_Sayfa Metni_

┌──

Geçen yazılarımdan birinde, 1980’lerde çok keyif aldığımız bir diziden bahsetmiştim. Hani üç sezon, “Evet Bakanım” (“Yes Minister”), arkasından iki sezon da “Evet Başbakanım” (“Yes Prime Minister”) adıyla oynamıştı. Dizide kahramanımızın adı Jim Hacker’di. Bir de onun her adımına “Evet bakanım, emredersiniz!” dedikten sonra maharetle çelme takan müsteşarı Sir Humphrey vardı. Dizinin bir episodunda biz Türk seyircisini şaşırtan bir şey oldu. Başbakan (yoksa bakanken miydi?) bir eğlence partisinden, kendi kullandığı arabasıyla evine dönerken polis çevirmesine takılır ve alkollü çıktığı için ceza alır. Bu haber ertesi gün bütün gazetelerde manşettir!
Başbakan kendi arabasını kendi kullanıyor! Hani 33 tane Mercedes eskortu? Polisin edepsizliğine bakın ki trafiği durdurup o büyük adama yolu açacağına alkol kontrolü yapıp bir de ceza kesiyor. Bir İngiliz kolonisine sürülmekten veya meslekten ihraçtan korkusu yok.
BAŞBAKANIN EMNİYET KEMERİ
Olur mu bu derken, birkaç yıl önce İngiliz Başbakanı Boris Johnson’un bakkalda alışveriş yaptıktan sonra bisikletine binip Downing 10’a gidişini seyrettiğimizi hatırladım.
Bir başka bakan, Hindistan Dışişleri Bakanı Sushma Swaraj, resmî seyahatlerde biriktirdiği milleri özel uçuşlarında kullandığı için gazetelere düştü. Avrupa Komisyonu Başkanı José Manuel Barroso’nun da başına aynı sıkıntı geldi. (Hafızam bu kadar iyi değil, yapay zekâya sordum, o bu olayları verdi. Fakat sıkıntının seyahat millerinden çıktığı benim tahminim. )
Ne dersiniz? Bir ülkenin bir veya iki numarasısınız. Veya koskoca bir dışişleri bakanı. Veya uluslararası bir komisyonun başkanı. Ve özel uçağınızla değil de ticarî hava yoluyla uçuyorsunuz! Ne ayıp, ne ayıp! Sonra da görev uçuşlarında biriktirdiğiniz milleri şahsî uçuşlarınızda kullanıyorsunuz. Skandal!

└──

_Görev 1_
Sayfa metnine göre Boris Johnson, bakkalda alışveriş yaptıktan sonra Downing 10'a neyle gidiyordu?
_Görev 2_
Sayfa metnini son cümlesinden sonra aynı üslupla sürdürün.

_Verilen Liste_
┌──

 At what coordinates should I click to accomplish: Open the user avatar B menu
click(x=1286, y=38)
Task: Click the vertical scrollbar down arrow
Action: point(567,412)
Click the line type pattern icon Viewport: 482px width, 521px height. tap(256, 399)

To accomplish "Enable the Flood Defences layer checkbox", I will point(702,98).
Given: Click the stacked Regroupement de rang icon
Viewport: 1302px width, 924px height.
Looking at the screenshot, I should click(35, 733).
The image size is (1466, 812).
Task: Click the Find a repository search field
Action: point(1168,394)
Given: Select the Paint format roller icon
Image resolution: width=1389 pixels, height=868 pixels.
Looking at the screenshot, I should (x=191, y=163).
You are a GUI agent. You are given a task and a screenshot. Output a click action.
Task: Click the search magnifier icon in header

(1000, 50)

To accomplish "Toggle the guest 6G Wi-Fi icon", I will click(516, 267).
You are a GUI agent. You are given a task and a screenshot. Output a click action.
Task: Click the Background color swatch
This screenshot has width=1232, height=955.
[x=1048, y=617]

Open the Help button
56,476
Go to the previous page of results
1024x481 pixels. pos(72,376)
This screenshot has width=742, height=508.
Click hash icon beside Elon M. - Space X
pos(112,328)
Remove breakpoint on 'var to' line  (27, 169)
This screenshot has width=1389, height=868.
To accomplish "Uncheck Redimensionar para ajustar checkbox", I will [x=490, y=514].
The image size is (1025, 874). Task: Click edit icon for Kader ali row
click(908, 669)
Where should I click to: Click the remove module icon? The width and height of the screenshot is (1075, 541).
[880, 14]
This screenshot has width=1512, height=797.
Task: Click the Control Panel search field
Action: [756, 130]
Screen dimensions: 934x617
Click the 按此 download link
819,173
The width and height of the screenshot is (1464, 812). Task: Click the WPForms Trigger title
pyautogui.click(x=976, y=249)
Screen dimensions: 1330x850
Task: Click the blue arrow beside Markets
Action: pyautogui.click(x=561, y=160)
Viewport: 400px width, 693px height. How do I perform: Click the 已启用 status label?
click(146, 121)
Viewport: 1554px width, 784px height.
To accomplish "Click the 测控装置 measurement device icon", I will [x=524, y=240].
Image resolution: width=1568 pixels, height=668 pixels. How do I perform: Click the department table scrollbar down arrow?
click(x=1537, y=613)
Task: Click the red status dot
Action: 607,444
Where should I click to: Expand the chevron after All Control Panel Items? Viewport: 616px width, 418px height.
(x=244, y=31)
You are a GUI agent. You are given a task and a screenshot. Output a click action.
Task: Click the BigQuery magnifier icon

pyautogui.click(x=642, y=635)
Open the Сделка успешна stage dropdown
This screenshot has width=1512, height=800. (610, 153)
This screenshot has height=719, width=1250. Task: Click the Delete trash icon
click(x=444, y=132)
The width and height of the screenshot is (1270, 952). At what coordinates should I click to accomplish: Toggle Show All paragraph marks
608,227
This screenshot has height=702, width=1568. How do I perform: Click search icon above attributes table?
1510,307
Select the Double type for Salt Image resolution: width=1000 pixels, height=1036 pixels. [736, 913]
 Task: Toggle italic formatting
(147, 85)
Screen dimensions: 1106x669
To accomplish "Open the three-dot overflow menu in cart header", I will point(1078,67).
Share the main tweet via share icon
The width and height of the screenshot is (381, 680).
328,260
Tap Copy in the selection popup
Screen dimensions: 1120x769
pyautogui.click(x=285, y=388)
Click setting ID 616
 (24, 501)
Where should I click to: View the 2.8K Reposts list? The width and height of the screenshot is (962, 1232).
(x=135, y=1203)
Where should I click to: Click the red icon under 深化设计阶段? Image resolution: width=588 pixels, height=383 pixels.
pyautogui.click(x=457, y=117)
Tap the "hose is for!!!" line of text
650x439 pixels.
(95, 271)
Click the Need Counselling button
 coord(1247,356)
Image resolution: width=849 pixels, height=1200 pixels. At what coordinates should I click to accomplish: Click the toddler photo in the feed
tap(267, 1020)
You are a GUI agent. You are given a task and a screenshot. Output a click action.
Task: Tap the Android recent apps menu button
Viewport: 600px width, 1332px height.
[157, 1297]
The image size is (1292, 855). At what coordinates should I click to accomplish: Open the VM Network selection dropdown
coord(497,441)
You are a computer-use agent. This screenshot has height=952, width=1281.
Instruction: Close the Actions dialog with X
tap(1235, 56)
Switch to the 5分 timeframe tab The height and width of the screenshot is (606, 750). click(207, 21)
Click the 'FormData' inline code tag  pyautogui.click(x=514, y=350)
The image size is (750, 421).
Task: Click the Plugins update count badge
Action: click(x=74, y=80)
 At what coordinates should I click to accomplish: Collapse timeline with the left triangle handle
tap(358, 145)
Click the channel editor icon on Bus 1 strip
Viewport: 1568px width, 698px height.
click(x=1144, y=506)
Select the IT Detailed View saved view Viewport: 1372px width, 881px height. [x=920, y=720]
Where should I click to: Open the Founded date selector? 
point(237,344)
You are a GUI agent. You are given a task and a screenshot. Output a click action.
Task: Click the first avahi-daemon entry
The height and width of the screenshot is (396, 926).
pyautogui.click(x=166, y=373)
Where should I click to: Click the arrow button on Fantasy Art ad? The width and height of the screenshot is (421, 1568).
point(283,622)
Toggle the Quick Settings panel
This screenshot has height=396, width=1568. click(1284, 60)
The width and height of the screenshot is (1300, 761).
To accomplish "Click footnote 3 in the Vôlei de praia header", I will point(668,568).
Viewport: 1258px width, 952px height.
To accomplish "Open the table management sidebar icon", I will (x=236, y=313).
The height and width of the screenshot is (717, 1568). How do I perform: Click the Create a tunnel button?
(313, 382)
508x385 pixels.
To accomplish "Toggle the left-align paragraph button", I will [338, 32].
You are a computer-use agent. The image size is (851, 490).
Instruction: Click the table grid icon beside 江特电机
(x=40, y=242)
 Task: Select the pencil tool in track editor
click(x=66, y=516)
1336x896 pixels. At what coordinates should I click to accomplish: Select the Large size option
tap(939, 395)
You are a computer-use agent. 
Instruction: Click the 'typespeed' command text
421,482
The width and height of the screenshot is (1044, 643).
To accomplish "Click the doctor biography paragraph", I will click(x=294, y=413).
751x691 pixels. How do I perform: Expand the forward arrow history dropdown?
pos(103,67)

└──

_Yazılı Yanıt 1_
Bisikletle.

_Yazılı Yanıt 2_
A BE YOK MUDUR BUNLARDA İTİBAR BE?
Derken mevcut İngiliz Başbakanı hakkında buna benzer bir sıkıntı çıkmış. Başbakan Rishi Sunak, kendi kullandığı arabada seyir hâlindeyken İnstagram için bir video çekmeğe kalkmış ve bunu rahat yapabilmek için emniyet kemerini çıkarmış! Trafik polisi ne yapmış? Emniyet kemersiz araba kullanmaktan, Başbakana ceza yazmış! Haber basına yansıyınca Başbakanlık sözcüsü Davies bir beyanat vermiş: “Bizim tahammülümüzü denemeye kalkmasınlar. Terörist işbirlikçileri bizi yıpratmaya asla çalışmasın.”, dememiş. Ya ne demiş? “Bu anlık bir hataydı. Başbakan kısa bir video çekmek için emniyet kemerini çıkardı. Bunun bir hata olduğunu tamamen kabul ediyor ve bu konuda özür diliyor. Başbakan, herkesin emniyet kemeri takması gerektiğine inanıyor.” demiş.
Ne kadar farklı kültürleriz, değil mi? Bir tarafta tespih tanesi gibi en pahalısı ve en lüksünden düzinelerle araba. Diğer tarafta arabasını veya bisikletini kendi kullanan başbakan! Bir tarafta ağzını her açtığında büyük adamını tenkit edenlere olmadık aşağılamalar yönelten bir “sözcüler” ordusu, diğer taraftan emniyet kemersiz araba kullandığı için özür dileyen bir başbakanlık.
Adamların itibardan da, itibarın sınırsızlığından da haberleri yok. Büyük adamların da aşağı sınıflardaki alelade insanlarla aynı kanun ve yasaklara tabi olacağını düşünen bir kamuoyu. Tövbe, tövbe…
YOKSA BİZ DE BÖYLE MİYDİK ESKİ TÜRKİYE’DE?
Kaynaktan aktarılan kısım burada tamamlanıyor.